Speaking of speech acts (in a written essay… Derrida!), the gesture of getting one’s message out to the general public and convincing them to come out in a mass assembly and risk police assault requires such a media campaign without immediate effects. Right-wingers understand this and shape the national discussion by saturating all available mediums with opinions I have no problem with calling retarded. My fellow Occupiers and I soon realized how supremely frustrating it is to get the mainstream media to report accurately and without an anti-occupy, pro-police bias.
But new technologies of vocal expression (the human microphone, the stack, and standardized stage-time) let voices be amplified to a greater audience and pushed occupy’s influence farther than was thought possible. The speech act has more material effects than a simple cathartic release in this context, it lets those arguments and those ideas passed over by the media behemoth be discussed by many individuals. It makes public debate at once attractive, effective, inclusive, and alternative compared to the mostly sensationalist garbage that gets passed off as news these days.
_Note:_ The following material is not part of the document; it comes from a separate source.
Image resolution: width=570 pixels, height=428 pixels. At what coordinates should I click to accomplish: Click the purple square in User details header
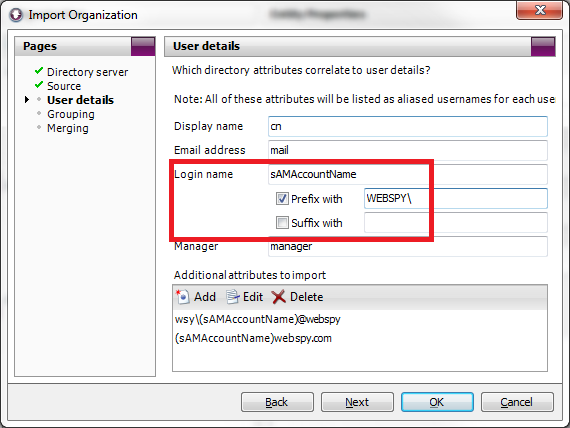pyautogui.click(x=543, y=46)
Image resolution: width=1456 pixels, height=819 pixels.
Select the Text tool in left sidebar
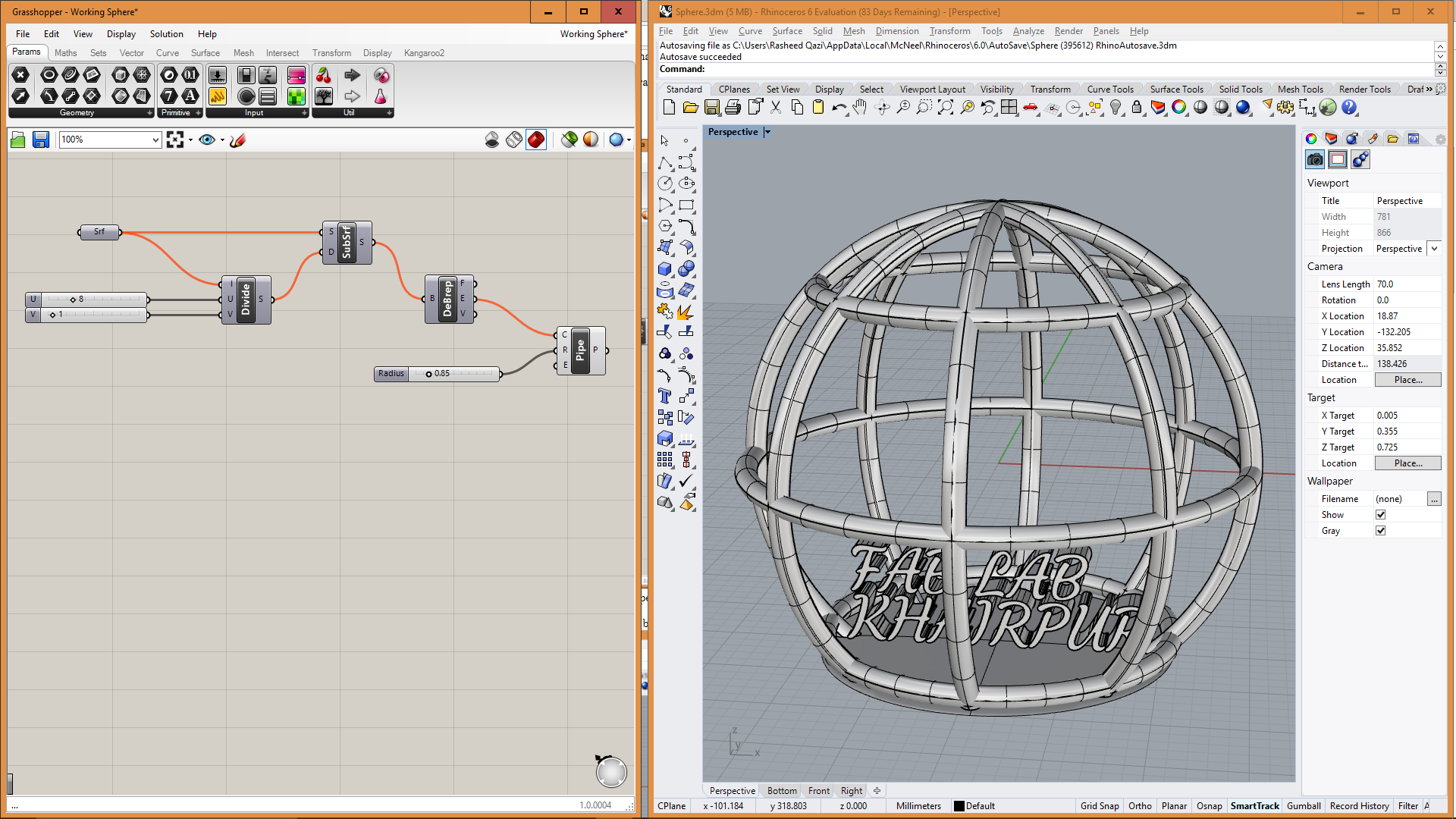(665, 396)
This type of structured discourse allowed important but neglected ideas to be heard (the prison-industrial complex, financial fraud, the list goes on) and, most importantly, draw people into a common struggle against the forces of Capitalism. Though the sound waves disperse into thin air, a mouthpiece that shouts loud and with a communicable message is crucial to forming that struggle.
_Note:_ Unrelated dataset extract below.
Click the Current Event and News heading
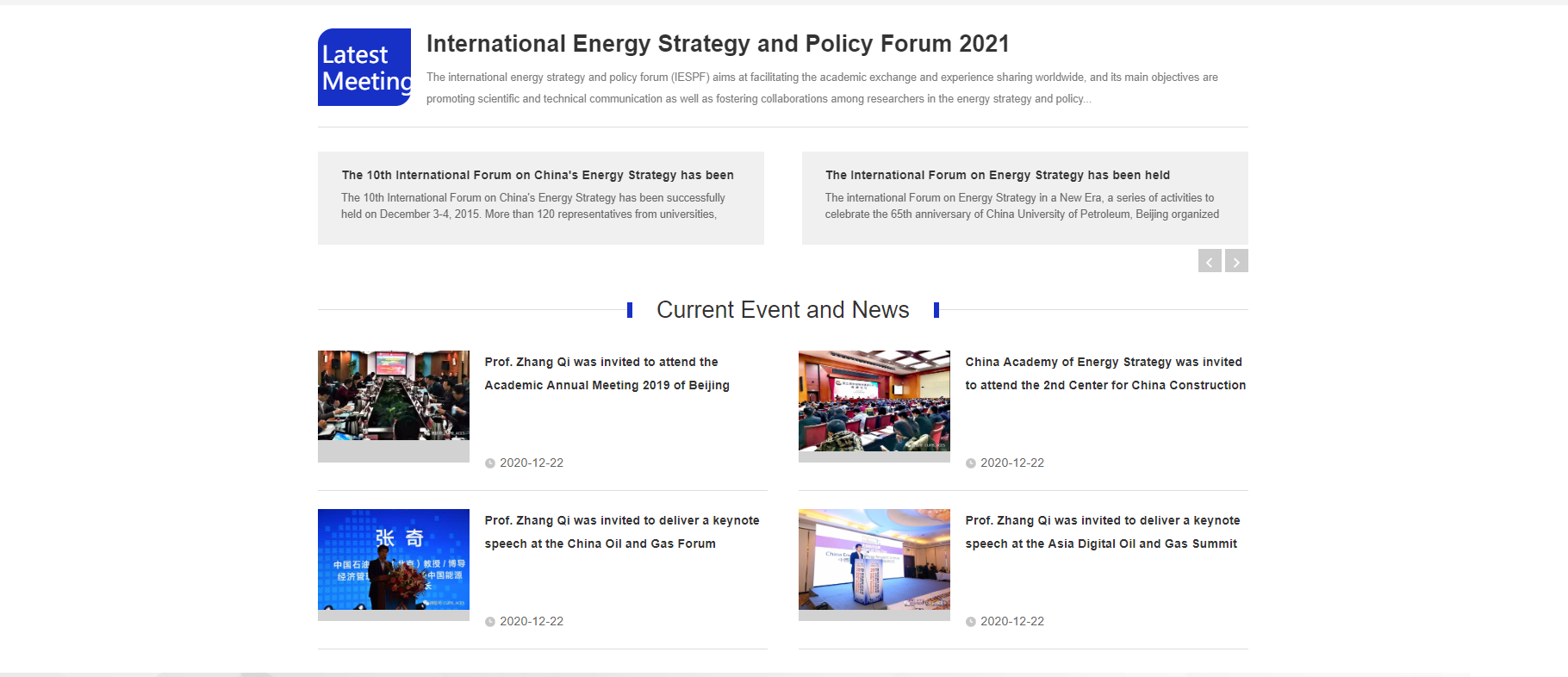The image size is (1568, 677). [782, 310]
I know some will say I’m shaving with a dull blade and the energy from Occupy has fallen down. Was it all merely just a righteous wave that finally broke and fell back to the sea? (to invoke Hunter Thompson). Or did the mainstream media kill it by raising the question of its death ad nauseum when we stopped getting beaten up by cops? I think it has a lot to do with the locality of the camps and having an aberration in the system that we could feel proud of. It should be obvious to anyone and *is* obvious to those that experienced it that the crucial impediment to its thriving was and is the extreme military-police response coupled with reporting that favored the police regardless of what really happened. But anyways…
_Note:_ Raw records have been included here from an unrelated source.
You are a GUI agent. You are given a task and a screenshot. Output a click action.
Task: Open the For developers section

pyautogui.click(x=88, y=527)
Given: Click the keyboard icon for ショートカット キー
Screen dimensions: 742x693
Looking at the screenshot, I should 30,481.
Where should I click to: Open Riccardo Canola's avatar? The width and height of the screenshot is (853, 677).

The materialist framework is a strong one in making positive headway against a Capitalism mangling the planet with an excessive production of commodities. The restrictions and demands it makes on people’s labour doesn’t simply “dehumanize” them but channels material flows (including bodies) in such a way as to close off the possibility of acting otherwise. Community building should not be an end in-itself when the existential threat of annihilation of life on the planet is looming predictably around the corner, and object-oriented ontologists are good at emphasizing this. However, without the illusory name or meme attachment connecting bodies to a place the materialist is left without the at least quasi-spiritual element that acts like the glue holding a force in shape. The occupy name itself is a kind of materialist-worthy logo: it really only means putting bodies in space with an emphasis on action.
Capitalism can no longer be confronted from without: its influence has spread all the way around the globe. A strategically effective resistance must be cultivated from within. I actually do think Tim Morton is onto something with The Ecological Thought but I’ll take to his work in later posts.